** Source material follows **

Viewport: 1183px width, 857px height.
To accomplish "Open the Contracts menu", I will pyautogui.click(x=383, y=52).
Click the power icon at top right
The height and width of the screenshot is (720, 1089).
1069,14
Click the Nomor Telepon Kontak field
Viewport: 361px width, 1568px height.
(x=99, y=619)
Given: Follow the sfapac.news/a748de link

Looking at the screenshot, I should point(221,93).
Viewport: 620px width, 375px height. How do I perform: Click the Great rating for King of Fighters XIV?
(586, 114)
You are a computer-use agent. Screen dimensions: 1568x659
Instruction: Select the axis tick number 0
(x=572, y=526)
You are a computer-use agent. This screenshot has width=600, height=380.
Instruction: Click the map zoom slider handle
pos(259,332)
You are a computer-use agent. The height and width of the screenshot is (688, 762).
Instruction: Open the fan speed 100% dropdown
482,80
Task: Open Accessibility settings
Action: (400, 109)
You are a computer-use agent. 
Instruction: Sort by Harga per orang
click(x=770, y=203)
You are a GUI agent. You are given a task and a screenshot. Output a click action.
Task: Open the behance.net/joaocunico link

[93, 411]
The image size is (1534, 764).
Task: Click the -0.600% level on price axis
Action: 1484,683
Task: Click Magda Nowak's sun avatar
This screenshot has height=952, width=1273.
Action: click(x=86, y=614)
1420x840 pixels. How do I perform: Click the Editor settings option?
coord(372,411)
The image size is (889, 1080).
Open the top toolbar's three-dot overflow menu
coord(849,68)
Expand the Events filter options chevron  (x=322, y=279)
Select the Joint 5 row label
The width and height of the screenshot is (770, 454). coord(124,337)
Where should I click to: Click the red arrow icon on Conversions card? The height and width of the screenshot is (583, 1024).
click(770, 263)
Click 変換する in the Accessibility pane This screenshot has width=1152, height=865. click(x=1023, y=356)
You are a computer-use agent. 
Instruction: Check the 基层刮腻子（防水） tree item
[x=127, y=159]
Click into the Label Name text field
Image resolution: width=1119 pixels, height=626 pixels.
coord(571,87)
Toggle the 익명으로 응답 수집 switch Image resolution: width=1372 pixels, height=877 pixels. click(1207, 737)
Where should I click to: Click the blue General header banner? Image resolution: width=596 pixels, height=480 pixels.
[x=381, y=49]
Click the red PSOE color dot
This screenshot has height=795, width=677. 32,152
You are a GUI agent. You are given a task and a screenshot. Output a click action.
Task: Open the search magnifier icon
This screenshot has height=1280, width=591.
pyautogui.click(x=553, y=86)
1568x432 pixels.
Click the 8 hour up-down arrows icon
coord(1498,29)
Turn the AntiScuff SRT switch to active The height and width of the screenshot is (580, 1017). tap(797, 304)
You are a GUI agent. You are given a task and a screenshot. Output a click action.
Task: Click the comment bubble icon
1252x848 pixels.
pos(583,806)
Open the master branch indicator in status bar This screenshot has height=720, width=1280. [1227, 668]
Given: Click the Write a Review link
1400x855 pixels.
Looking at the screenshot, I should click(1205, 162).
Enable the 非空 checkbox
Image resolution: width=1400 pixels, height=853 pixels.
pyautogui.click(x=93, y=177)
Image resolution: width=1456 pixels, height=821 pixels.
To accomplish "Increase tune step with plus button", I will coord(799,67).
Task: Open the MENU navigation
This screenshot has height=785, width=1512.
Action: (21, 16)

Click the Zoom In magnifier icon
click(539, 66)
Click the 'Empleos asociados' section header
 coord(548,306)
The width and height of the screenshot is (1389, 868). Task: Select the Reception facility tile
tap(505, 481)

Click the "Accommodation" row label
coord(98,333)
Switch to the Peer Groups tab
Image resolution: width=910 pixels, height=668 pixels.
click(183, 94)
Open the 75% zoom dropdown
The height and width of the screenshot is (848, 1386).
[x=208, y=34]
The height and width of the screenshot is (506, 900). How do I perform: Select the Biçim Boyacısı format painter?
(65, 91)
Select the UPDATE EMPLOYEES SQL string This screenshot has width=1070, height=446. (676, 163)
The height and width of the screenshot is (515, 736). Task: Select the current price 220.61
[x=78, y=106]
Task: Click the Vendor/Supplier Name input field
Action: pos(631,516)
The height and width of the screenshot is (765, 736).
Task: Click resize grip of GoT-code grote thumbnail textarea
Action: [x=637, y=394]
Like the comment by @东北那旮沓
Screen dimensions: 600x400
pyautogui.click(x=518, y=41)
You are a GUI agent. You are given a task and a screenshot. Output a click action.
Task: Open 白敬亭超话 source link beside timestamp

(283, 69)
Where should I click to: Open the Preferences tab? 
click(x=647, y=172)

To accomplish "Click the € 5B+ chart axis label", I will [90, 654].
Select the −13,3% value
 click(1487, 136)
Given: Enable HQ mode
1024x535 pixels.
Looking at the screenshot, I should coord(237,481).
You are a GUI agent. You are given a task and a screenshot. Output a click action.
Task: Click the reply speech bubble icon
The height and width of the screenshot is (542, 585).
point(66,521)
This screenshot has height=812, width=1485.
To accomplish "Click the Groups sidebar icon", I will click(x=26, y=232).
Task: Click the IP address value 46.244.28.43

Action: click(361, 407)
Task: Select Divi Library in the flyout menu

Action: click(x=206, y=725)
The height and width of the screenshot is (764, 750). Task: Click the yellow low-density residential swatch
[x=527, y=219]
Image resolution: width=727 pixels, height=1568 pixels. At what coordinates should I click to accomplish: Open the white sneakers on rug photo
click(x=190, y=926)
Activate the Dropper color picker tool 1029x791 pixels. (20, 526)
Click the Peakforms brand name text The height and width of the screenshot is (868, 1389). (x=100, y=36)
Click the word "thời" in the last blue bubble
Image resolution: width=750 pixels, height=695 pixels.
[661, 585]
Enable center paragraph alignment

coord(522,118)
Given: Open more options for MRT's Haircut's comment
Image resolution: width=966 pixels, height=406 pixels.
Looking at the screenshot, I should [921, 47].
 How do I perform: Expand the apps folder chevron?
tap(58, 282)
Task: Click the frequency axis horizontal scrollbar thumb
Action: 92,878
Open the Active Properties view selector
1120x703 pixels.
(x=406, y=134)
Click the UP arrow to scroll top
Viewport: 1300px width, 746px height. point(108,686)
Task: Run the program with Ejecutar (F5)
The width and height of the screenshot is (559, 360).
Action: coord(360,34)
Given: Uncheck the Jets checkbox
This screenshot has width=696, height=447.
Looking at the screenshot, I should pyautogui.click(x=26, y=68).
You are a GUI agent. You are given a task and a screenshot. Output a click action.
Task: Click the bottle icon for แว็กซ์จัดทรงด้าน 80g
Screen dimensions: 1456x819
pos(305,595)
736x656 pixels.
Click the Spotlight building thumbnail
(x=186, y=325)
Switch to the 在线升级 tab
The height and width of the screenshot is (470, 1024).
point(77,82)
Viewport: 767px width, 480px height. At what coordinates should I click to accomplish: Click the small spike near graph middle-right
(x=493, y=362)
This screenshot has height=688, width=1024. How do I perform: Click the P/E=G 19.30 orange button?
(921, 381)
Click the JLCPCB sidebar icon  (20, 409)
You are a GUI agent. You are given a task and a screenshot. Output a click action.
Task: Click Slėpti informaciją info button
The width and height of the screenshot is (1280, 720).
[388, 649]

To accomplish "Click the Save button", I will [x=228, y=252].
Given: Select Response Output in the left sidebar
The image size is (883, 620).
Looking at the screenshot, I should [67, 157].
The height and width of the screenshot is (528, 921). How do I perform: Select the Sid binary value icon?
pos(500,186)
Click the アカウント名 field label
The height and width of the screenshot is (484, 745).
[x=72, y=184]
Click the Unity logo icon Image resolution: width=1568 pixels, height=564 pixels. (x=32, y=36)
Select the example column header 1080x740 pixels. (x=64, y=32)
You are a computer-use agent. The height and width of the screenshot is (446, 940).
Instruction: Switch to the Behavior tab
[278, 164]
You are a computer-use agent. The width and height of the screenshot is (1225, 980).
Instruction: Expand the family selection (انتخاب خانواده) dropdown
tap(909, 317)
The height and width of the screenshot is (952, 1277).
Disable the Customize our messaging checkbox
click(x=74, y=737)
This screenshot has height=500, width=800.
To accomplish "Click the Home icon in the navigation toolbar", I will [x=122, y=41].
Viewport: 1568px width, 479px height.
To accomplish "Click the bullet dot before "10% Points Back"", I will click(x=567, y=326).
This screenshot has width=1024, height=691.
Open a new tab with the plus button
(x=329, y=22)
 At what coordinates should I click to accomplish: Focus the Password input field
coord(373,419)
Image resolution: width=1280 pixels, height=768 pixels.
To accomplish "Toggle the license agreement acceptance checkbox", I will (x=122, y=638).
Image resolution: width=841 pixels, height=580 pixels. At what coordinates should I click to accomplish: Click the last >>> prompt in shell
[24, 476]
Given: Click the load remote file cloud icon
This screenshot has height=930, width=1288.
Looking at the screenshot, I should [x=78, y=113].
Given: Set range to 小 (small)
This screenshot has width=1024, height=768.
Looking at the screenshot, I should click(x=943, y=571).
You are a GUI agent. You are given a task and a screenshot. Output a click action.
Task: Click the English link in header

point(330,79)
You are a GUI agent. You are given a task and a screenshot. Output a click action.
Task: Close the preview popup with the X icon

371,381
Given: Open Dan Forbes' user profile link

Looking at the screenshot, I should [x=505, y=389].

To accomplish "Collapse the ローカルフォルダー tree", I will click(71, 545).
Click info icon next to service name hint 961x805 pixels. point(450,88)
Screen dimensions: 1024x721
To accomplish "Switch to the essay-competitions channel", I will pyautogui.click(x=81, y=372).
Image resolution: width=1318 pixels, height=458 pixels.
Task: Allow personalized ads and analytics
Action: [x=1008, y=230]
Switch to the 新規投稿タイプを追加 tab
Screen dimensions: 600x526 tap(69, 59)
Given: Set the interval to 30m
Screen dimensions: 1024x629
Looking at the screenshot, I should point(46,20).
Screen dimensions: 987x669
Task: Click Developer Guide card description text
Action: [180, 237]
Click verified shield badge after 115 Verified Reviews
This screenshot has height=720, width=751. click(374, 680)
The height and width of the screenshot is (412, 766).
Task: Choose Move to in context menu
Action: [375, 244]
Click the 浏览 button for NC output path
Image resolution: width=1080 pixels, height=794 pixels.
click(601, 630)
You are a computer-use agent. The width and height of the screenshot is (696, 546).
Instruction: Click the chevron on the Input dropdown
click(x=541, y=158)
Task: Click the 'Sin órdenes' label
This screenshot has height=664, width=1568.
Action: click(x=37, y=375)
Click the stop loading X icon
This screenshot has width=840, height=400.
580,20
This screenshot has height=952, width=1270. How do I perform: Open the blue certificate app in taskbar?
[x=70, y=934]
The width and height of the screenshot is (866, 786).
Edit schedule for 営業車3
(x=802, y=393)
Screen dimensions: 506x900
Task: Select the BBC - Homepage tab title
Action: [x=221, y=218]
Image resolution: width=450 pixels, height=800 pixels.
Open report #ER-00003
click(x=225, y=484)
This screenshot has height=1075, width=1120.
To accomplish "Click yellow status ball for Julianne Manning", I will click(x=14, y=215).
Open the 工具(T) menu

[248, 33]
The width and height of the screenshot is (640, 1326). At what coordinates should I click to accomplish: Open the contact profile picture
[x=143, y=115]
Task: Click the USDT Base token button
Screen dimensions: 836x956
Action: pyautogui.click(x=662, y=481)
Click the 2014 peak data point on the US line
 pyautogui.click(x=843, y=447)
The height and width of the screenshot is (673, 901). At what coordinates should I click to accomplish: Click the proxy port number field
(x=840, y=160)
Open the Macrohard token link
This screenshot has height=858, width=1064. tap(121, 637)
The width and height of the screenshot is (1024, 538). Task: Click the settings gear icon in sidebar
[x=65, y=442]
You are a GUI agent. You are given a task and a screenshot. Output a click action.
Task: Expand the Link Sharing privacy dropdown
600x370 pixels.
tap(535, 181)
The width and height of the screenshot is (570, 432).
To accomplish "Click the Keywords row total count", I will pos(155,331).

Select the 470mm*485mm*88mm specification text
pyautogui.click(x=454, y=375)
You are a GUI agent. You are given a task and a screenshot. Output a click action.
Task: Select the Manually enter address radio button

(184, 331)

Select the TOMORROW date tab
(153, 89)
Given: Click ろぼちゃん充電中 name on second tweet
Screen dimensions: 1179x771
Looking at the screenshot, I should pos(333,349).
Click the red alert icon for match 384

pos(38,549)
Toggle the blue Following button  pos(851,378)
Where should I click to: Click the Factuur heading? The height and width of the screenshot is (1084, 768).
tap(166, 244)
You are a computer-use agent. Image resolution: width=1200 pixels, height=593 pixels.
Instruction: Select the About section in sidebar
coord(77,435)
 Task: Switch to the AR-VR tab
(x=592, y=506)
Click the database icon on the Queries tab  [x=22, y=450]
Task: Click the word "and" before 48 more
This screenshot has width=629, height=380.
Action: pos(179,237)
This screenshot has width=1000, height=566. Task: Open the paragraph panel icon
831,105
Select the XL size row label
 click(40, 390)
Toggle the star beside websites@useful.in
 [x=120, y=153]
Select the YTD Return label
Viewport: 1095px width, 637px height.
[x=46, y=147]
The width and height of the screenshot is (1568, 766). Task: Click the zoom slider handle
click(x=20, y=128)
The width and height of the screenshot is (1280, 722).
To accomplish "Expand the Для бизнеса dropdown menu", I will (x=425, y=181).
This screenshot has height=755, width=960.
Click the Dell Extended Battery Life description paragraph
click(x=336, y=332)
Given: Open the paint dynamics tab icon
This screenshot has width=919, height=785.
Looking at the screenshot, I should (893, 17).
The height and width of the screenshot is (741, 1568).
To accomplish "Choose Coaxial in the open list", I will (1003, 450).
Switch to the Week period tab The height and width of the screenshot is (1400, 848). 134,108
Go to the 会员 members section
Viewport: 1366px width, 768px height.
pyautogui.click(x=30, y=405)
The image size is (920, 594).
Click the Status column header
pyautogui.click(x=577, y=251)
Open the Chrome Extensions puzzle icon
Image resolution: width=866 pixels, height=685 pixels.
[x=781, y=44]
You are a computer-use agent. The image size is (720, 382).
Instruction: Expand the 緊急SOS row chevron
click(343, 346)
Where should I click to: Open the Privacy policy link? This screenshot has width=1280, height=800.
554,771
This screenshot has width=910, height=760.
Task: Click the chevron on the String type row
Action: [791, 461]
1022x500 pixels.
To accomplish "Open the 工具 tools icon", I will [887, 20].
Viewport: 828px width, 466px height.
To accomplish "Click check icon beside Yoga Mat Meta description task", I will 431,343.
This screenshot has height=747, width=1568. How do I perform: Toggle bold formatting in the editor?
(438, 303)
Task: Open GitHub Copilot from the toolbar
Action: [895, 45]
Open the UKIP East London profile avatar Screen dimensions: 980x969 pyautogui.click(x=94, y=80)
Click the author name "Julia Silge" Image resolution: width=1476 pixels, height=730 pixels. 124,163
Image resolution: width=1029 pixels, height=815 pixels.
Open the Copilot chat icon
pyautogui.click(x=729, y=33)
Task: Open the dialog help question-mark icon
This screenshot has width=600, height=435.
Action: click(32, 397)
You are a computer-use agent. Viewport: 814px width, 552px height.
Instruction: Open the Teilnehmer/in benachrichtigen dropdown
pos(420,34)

** End of Source material **

## Aim of the exercise
Starting with the line with "Switch to the 新規投稿タイプを追加 tab" above and going on through the line with "The width and height of the screenshot is (866, 786).", transcribe every line exactly, both ends included, and add nothing.

## Exercise response
Switch to the 新規投稿タイプを追加 tab
Screen dimensions: 600x526 tap(69, 59)
Given: Set the interval to 30m
Screen dimensions: 1024x629
Looking at the screenshot, I should point(46,20).
Screen dimensions: 987x669
Task: Click Developer Guide card description text
Action: [180, 237]
Click verified shield badge after 115 Verified Reviews
This screenshot has height=720, width=751. click(374, 680)
The height and width of the screenshot is (412, 766).
Task: Choose Move to in context menu
Action: [375, 244]
Click the 浏览 button for NC output path
Image resolution: width=1080 pixels, height=794 pixels.
click(601, 630)
You are a computer-use agent. The width and height of the screenshot is (696, 546).
Instruction: Click the chevron on the Input dropdown
click(x=541, y=158)
Task: Click the 'Sin órdenes' label
This screenshot has height=664, width=1568.
Action: click(x=37, y=375)
Click the stop loading X icon
This screenshot has width=840, height=400.
580,20
This screenshot has height=952, width=1270. How do I perform: Open the blue certificate app in taskbar?
[x=70, y=934]
The width and height of the screenshot is (866, 786).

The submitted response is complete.